Brown greens at the Pines
GOLFING legend Sam Snead once was quoted saying the three things he feared most were lightning, Ben Hogan and a downhill putt.
However any seasoned golfer playing the Gympie Pines course at the moment would probably rank a downhill putt as one of the most confronting experiences imaginable, well ahead of the lightning or Hogan.
A recent visitor to the course said he had played golf from Cairns to Hobart but the Gympie greens were the saddest he had encountered.
"It's such a shame because the rest of the course, particularly the fairways, is in such great condition," he said.
Gympie Vets president Bryan Stallard was equally despondent about the current condition of the greens.
"They can only get better because they can't get any worse" he said.
The greens are due to be renovated later this month, but the work depends on the weather and may be held over until September.
Hard-working ground staff has been battling for some months now to bring the greens up to an acceptable standard, but many members agree that with some weeks of cooler weather remaining, it could still be some time before that level is achieved.
Such are the difficulties posed by the greens that only one player managed to break 70 in last Monday's monthly medal event.

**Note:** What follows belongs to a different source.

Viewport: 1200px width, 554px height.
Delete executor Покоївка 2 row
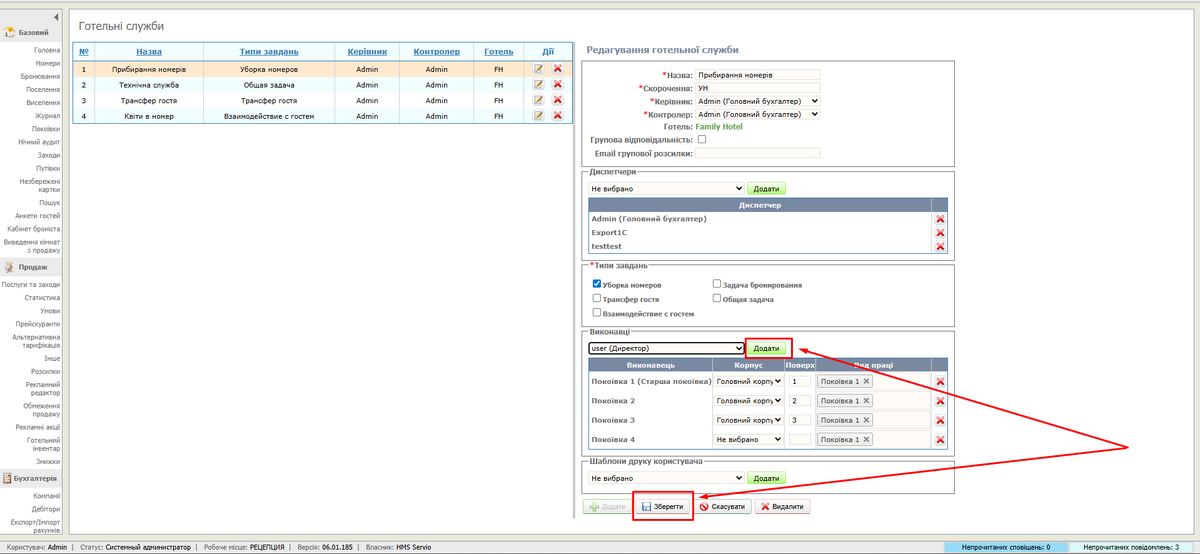(x=939, y=400)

Bill Wood was the lone golfer who appeared to come to terms with the vagaries of the unpredictable, lightning-fast surfaces which would test the patience of even the most skilled golfer.
Wood shot a magnificent 67 net to win the C-grade medal.
Brian Taylor's net 71 was too good in B-grade, holding off Jeff Hudgson by one shot on a countback from Stallard.
Even the A-graders found the greens too much of a challenge with Garry Davis the best of the bunch scoring a net 71 to beat John Tisdell on a countback.